American writer and professor

Tom Coyne is an American writer, professor, and editor. Coyne has published five books, A Gentleman's Game (2002), Paper Tiger (2007), A Course Called Ireland (2009), A Course Called Scotland (2019), and A Course Called America (2021). A Gentleman's Game was adapted into a feature film starring Gary Sinise and Dylan Baker. After graduating from Archmere Academy, Coyne attended the University of Notre Dame, and then moved to Philadelphia, Pennsylvania, where he became an English professor at Saint Joseph's University.

In January 2024, Coyne was appointed the editor of the golf quarterly The Golfer's Journal.

==Publications==

===A Gentleman's Game===

A novel about a young Timmy Price, who inspires jealousy at an exclusive golf club in Delaware.

===Paper Tiger===

Paper Tiger is a true story about Tom Coyne's journey into the world of professional golf. Coyne's odyssey would include leaving Philadelphia, Pennsylvania to live in Florida. Coyne would enlist the help of swing doctor Dr. Jim Suttie and go through rigorous weight training in preparation. Coyne would also seek sports psychologist Dr. Robert Winters to help fulfill his dream. Coyne would go from a 15 handicap to a plus, but would not play well enough to gain entrance to stage one of the PGA Tour's qualifying school. Coyne would play numerous mini-tour events, including a Nationwide Tour event, and play against teenage golfing phenomenon Michelle Wie in a Public Links qualifier.

===A Course Called Ireland===

Coyne's next project took him to the links courses of Ireland; not just to play some rounds but to play the country itself.

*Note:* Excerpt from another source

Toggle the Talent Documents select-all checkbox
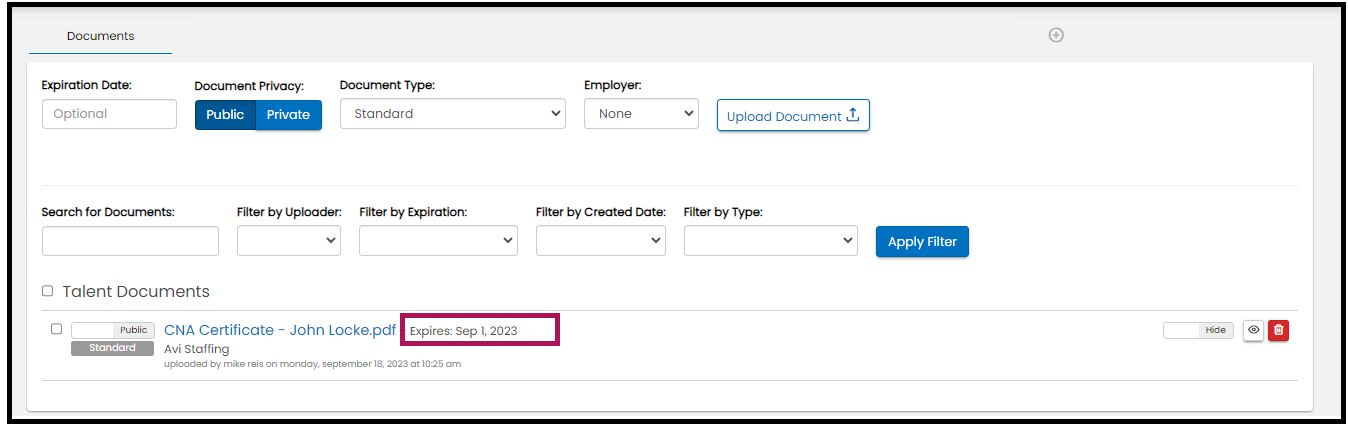 (47, 291)
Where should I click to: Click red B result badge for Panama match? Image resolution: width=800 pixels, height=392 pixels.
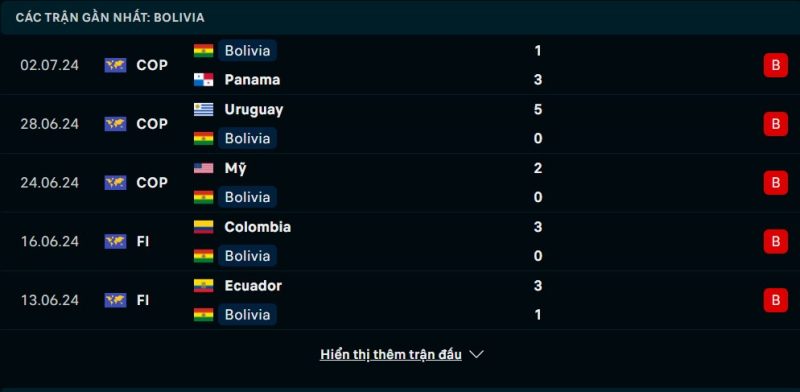776,65
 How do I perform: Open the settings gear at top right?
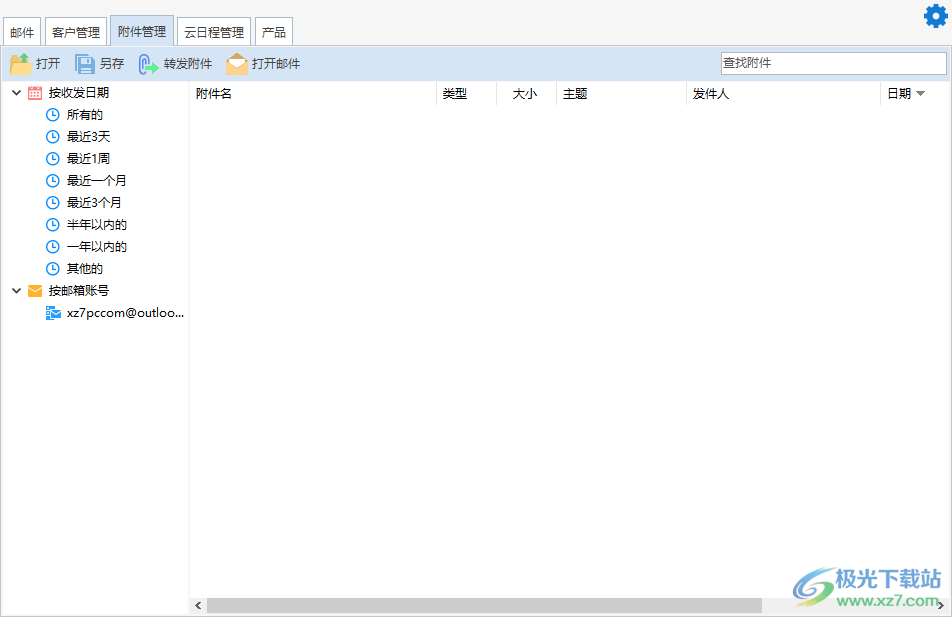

Coyne walked around the perimeter of the Republic and Northern Ireland, without the use of any transportation, playing the courses en route: 36 courses, 648 holes, over 2,000,000 yards.

The resulting book was published by Gotham Books, and released on February 19, 2009.

===A Course Called Scotland===

Coyne's fourth book was released in 2019 detailing his journey of more than 100 courses in the home of golf.

===A Course Called America===

Coyne's fifth book was released in 2021 detailing his journey of the United States to find the great American golf course.